Introduction / History
Ancient Egypt was one of the world's great civilizations. Dynasties of pharaohs ruled Egypt from 3200 B.C. to 341 B.C. Egypt fell to the Persian Arab Muslim conquest in 640 A.D. Arabs, who introduced Islam and the Arabic language to Egypt in the seventh century, ruled for the next six centuries. Ottoman Turks conquered the country in 1517.
After the completion of the Suez Canal in 1869, Egypt became an important transportation hub, but fell heavily into debt. To protect its investments, Britain seized control of Egypt from 1882 until 1914. They granted full sovereignty to Egypt after World War II.

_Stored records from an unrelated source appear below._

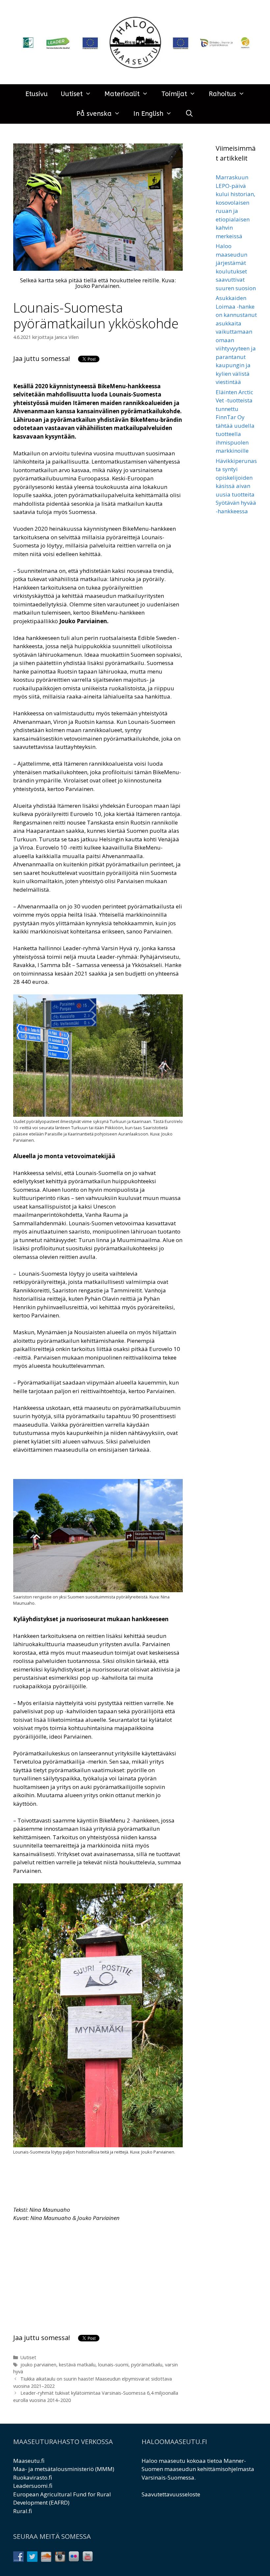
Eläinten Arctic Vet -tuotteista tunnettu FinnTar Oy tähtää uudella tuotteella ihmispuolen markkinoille (235, 421)
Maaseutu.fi (28, 2460)
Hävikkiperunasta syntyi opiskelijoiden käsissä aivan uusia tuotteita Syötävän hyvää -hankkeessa (236, 486)
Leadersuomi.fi (32, 2485)
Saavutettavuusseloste (171, 2494)
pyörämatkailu (146, 2364)
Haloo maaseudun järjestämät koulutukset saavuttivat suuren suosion (236, 267)
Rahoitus (222, 94)
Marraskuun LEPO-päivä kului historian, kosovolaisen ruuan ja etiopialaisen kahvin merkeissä (235, 206)
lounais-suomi (113, 2364)
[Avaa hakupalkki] (189, 114)
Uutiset (72, 94)
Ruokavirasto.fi (32, 2477)
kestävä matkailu (77, 2364)
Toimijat (174, 94)
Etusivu (36, 94)
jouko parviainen (38, 2364)
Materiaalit (122, 94)
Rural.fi (22, 2511)
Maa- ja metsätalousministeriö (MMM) (63, 2469)
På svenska (94, 113)
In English (148, 113)
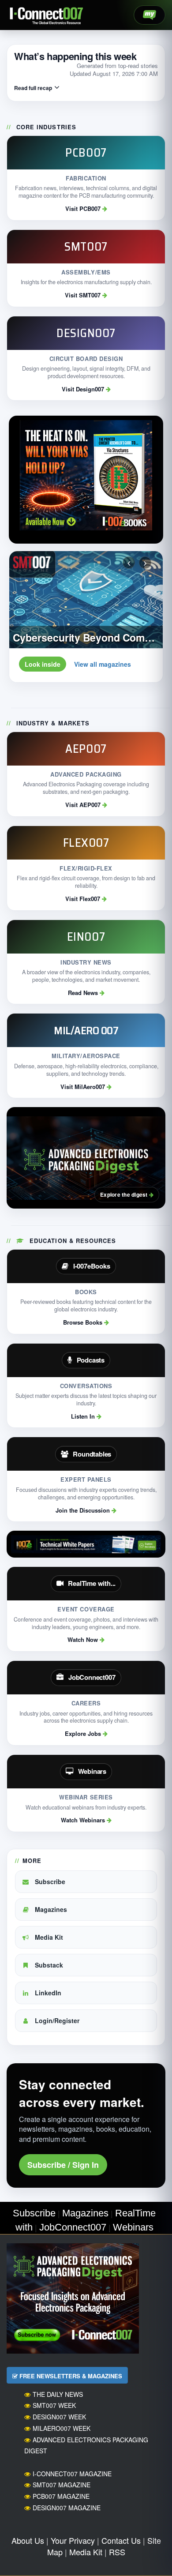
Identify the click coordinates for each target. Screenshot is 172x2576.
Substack (48, 1964)
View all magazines (102, 664)
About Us (27, 2540)
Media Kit (48, 1937)
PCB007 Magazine (61, 2496)
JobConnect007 (72, 2227)
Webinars (133, 2227)
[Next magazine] (145, 562)
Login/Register (56, 2020)
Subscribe (49, 1881)
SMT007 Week (54, 2405)
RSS (117, 2551)
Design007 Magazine (67, 2507)
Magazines (50, 1909)
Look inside (42, 664)
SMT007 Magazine (61, 2484)
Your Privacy (73, 2540)
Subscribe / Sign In (63, 2164)
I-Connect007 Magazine (72, 2473)
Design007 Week (59, 2416)
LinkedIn (47, 1992)
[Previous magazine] (129, 562)
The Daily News (58, 2394)
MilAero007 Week (61, 2428)
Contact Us (121, 2540)
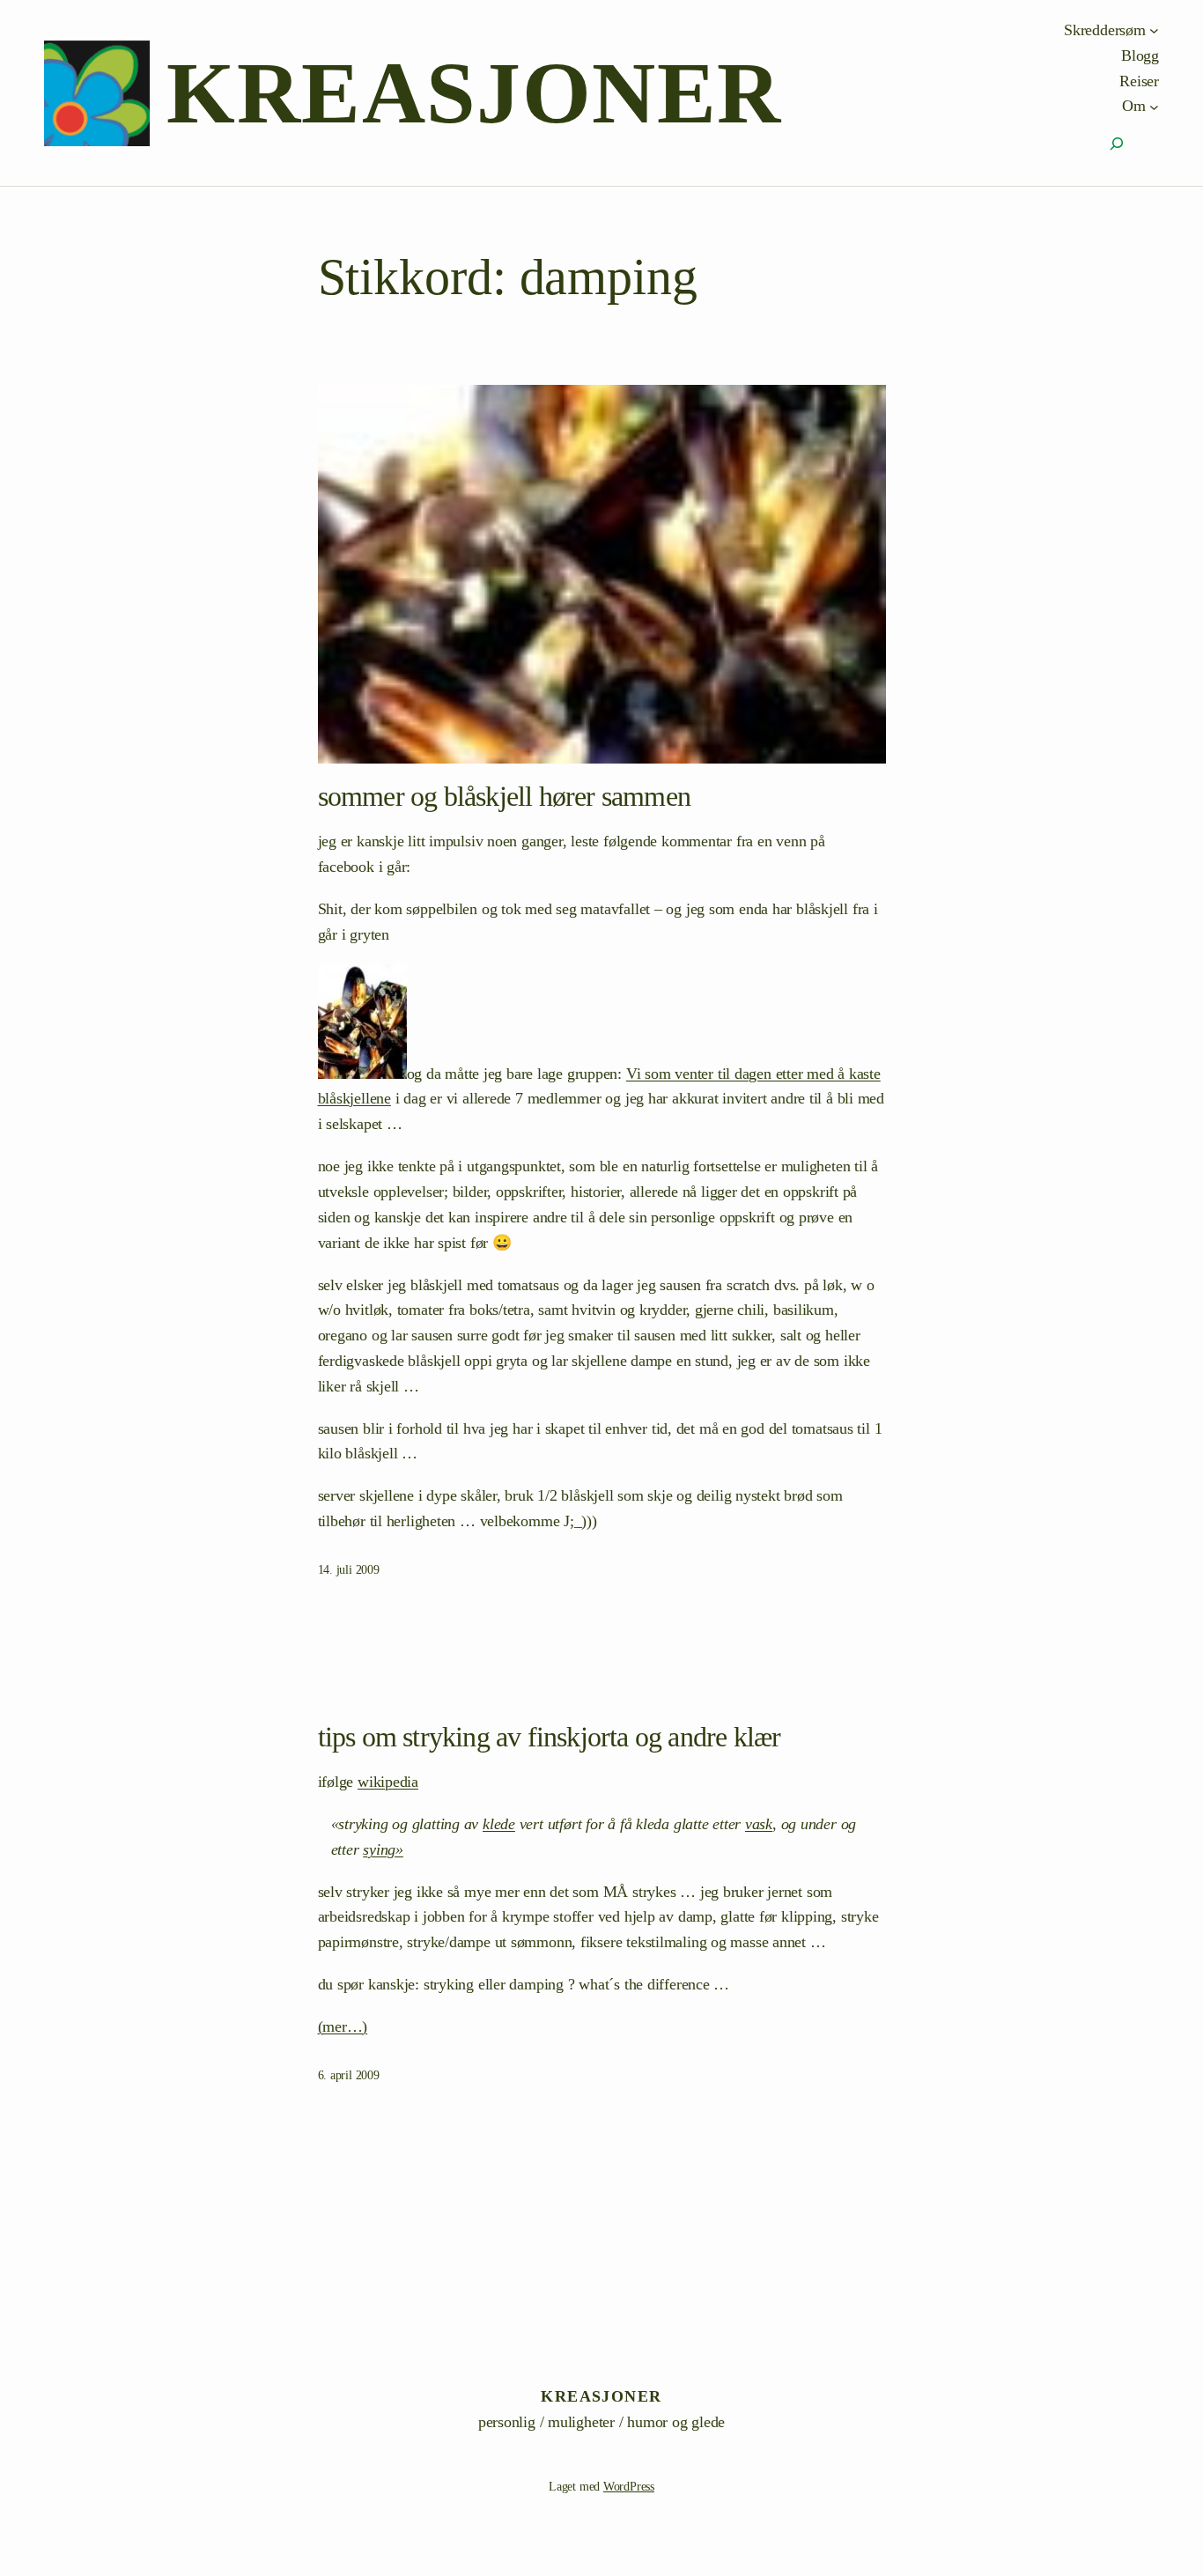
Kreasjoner (473, 93)
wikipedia (388, 1781)
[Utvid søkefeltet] (1116, 143)
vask (758, 1824)
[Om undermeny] (1154, 106)
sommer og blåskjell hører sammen (504, 796)
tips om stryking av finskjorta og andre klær (549, 1737)
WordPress (628, 2486)
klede (499, 1824)
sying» (383, 1849)
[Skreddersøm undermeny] (1154, 30)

Egypt is the most rapidly growing country in the Arab world, and with limited arable land, resources are overtaxed, and society is stressed. For that reason, there is a large Egyptian diaspora that has migrated to other parts of the world. Most temporarily go to wealthy Gulf States. Others go to various European countries to earn a better living. Still others live south of Egypt in Sudan.
What are their lives like?
A large number of Egyptians live in nearby Sudan. There is tension between the two governments over water rights and the Halayeb Triangle, which is on the border between the two nation states. This probably brings difficulty to Egyptians living in Sudan.
What are their beliefs?
Islam became the state religion of Egypt in 1980. The majority of Egyptian Arabs are either Shafi, Maliki or Hanafi Sunni Muslim. Most Egyptians in Sudan remain Sunni Muslim, though there is a Coptic Christian minority.
Copts brought Christianity to Egypt very early, where it remained for 1,000 years as the primary religion. Even today, the great majority of the Christian population are still members of the Coptic Church. Evangelical Christians are a small percentage.
What are their needs?
Many have experienced poverty in Egypt, which has prompted migration, and placed them at greater risk of exploitation.
Those who follow Christ must have love and boldness to be a witness to other Egyptians. With a growing missionary vision, the Egyptian Church has the potential to reach both fellow Egyptians and Arabic speaking people groups in other countries for Christ. The Church is limited by lack of training opportunities, experience and funds. If additional resources are provided, church planters are willing to go.
Pray that Egyptian Christ followers would become a missionary movement for the Lord in Sudan.
Pray for Egyptian Arabs to have spiritual hunger and a discernment that will lead them to the cross and the empty grave.
Pray for Egyptian Arab Christians to put their faith in the Risen Christ rather any religious institution.